Exercise data:
— START —

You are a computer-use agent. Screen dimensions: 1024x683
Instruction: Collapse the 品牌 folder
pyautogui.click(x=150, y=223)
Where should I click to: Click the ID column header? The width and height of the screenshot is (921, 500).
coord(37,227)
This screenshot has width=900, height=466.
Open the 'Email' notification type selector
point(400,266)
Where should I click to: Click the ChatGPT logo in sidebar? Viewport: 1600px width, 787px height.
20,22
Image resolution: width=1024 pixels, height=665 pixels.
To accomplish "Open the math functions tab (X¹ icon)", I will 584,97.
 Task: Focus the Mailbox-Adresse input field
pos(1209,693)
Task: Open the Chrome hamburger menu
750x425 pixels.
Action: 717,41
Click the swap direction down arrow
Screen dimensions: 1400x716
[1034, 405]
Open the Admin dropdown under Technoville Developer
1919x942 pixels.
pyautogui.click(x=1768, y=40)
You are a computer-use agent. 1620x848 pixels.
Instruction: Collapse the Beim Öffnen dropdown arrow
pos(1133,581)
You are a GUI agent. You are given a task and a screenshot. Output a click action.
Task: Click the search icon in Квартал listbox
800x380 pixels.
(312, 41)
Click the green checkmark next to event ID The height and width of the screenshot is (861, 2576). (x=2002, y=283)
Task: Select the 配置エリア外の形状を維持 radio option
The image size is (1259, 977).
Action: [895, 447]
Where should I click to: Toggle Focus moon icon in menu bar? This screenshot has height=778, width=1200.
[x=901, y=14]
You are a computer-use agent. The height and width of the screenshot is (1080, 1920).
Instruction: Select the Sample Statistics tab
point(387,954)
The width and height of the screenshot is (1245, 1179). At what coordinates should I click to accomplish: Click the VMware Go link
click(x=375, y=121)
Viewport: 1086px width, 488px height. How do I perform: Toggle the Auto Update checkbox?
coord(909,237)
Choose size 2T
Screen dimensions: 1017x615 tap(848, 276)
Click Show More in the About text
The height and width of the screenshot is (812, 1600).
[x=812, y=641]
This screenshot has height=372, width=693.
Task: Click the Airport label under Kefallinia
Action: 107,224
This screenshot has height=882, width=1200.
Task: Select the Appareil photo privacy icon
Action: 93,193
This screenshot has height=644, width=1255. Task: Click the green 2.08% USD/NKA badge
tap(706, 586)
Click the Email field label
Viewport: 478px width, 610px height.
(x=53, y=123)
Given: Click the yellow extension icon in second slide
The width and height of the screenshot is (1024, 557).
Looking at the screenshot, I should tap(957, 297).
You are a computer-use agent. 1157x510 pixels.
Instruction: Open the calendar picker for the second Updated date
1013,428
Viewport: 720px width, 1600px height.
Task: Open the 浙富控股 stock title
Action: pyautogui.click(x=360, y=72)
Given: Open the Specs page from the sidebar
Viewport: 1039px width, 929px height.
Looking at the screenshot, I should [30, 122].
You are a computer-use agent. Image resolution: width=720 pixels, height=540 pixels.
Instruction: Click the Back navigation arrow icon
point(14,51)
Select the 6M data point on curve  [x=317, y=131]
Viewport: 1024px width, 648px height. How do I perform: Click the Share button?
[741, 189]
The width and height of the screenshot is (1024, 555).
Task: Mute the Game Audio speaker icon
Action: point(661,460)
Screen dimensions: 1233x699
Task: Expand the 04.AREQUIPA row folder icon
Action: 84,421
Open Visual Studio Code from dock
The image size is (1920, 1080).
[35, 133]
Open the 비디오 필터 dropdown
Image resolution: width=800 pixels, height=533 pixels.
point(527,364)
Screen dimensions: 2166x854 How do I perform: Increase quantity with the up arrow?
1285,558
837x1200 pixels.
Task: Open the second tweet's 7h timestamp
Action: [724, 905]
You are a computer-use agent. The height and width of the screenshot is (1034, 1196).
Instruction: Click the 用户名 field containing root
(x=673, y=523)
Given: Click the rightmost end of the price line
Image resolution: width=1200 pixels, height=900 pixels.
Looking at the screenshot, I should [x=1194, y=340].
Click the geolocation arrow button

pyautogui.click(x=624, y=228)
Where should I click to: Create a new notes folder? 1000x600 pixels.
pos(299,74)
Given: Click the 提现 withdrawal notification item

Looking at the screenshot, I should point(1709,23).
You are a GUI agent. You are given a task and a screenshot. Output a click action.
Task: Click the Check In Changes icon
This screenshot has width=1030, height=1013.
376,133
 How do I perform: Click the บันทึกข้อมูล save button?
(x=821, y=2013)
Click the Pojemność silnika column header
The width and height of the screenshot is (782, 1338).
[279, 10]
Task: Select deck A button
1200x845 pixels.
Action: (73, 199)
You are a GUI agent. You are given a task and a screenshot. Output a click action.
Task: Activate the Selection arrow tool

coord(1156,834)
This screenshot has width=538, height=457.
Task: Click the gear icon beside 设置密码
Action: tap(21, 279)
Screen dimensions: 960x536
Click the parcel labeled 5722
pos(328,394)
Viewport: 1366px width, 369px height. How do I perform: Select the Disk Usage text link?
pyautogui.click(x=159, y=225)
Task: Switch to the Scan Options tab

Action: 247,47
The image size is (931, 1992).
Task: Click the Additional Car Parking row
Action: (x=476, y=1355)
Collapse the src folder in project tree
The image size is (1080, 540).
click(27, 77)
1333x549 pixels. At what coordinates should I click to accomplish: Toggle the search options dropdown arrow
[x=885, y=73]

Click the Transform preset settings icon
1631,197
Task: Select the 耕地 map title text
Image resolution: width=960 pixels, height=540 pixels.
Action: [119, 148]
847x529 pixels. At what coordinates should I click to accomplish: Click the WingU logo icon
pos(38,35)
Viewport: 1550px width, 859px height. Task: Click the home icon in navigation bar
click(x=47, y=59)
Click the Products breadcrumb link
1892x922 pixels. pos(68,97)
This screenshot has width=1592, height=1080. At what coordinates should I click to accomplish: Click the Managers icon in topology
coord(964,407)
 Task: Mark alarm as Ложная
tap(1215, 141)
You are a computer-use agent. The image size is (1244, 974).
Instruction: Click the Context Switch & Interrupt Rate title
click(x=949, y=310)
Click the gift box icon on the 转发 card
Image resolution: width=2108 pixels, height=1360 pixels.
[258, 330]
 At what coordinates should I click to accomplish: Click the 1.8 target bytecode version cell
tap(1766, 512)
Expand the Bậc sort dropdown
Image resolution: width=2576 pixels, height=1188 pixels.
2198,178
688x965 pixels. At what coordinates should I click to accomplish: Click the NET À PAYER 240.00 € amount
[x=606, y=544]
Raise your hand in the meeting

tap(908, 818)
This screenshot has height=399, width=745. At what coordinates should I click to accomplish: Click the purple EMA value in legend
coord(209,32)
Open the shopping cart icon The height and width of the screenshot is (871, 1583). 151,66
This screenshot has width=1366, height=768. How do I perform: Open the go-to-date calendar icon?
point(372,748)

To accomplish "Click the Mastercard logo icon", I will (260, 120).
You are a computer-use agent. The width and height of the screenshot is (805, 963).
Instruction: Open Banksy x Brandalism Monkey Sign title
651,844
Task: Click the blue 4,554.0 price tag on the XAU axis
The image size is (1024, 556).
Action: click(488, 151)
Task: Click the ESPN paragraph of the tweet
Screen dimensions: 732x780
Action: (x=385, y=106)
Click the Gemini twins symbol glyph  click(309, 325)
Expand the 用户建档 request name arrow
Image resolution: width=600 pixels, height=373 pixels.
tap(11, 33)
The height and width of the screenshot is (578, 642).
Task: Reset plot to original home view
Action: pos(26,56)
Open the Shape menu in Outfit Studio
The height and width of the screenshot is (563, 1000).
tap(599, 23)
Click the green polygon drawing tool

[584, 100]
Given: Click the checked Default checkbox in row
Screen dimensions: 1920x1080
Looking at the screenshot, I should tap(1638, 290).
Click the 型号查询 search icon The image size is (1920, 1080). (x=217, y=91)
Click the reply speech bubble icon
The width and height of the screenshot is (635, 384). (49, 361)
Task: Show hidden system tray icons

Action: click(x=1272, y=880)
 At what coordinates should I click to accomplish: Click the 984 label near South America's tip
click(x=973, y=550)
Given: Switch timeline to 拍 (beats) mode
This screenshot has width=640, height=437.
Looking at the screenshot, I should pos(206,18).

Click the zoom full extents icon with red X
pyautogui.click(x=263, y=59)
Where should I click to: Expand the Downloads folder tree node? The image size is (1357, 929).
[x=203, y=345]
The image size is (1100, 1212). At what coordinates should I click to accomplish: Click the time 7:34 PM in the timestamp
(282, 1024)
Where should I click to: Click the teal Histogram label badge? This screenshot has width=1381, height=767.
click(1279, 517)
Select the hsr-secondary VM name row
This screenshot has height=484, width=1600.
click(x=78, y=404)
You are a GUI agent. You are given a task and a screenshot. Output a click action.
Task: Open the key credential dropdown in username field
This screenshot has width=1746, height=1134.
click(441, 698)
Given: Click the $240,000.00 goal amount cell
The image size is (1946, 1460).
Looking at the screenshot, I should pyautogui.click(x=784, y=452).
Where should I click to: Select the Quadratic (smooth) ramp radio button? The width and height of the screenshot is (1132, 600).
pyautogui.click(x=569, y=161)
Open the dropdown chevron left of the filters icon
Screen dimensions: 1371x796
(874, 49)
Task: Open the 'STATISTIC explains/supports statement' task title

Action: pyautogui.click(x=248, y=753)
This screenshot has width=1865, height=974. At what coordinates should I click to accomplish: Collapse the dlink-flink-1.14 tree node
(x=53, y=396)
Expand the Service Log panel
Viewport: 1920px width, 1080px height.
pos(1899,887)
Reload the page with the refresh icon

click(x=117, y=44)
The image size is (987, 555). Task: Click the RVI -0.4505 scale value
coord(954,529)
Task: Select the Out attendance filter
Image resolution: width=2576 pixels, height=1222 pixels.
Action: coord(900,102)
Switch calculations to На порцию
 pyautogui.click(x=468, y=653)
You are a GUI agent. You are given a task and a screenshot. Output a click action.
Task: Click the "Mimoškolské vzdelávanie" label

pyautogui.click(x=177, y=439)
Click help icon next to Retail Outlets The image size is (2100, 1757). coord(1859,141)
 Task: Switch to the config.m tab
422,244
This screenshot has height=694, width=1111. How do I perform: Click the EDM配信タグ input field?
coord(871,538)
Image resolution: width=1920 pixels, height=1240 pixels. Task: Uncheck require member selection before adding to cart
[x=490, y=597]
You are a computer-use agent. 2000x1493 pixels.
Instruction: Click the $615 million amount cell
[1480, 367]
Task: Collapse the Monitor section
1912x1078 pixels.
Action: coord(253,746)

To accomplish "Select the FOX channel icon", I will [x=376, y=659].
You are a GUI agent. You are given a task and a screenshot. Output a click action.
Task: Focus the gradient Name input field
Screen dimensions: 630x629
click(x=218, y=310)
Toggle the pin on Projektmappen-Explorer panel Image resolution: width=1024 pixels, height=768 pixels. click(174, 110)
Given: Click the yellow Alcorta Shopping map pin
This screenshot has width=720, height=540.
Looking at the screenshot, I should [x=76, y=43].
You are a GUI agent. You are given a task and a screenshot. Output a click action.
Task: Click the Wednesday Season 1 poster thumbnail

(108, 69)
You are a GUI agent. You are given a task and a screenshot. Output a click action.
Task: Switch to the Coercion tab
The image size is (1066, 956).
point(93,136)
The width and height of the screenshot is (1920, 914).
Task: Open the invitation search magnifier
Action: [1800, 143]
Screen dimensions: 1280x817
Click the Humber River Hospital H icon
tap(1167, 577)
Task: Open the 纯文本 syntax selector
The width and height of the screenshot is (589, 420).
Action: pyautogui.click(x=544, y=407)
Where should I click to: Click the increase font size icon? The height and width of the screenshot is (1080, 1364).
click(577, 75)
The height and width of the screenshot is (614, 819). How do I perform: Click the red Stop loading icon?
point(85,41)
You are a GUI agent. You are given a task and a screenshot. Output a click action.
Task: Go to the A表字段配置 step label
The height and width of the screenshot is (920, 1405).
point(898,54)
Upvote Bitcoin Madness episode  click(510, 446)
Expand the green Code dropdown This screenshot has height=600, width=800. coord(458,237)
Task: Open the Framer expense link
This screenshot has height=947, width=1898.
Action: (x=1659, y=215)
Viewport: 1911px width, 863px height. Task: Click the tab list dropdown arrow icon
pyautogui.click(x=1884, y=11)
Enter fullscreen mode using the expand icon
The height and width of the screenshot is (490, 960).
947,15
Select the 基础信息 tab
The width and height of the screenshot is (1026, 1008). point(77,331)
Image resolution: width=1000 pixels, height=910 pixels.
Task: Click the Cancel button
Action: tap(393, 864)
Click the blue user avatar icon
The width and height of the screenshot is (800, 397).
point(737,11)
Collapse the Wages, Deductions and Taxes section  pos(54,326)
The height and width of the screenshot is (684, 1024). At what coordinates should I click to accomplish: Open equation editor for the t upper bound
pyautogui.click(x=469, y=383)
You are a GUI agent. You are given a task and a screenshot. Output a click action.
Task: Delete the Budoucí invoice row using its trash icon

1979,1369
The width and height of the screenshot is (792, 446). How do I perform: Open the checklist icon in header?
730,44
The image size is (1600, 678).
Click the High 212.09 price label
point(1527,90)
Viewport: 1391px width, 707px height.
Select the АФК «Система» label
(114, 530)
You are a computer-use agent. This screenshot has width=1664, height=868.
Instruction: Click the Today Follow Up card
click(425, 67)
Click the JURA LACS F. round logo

— END —

What the exercise asks:
Please copy out the lines of the data above exactly, starting at the line that contains "This screenshot has height=694, width=1111." and ending at the line that contains "will [x=376, y=659].", with both of those lines included.

Written answer:
This screenshot has height=694, width=1111. How do I perform: Click the EDM配信タグ input field?
coord(871,538)
Image resolution: width=1920 pixels, height=1240 pixels. Task: Uncheck require member selection before adding to cart
[x=490, y=597]
You are a computer-use agent. 2000x1493 pixels.
Instruction: Click the $615 million amount cell
[1480, 367]
Task: Collapse the Monitor section
1912x1078 pixels.
Action: coord(253,746)

To accomplish "Select the FOX channel icon", I will [x=376, y=659].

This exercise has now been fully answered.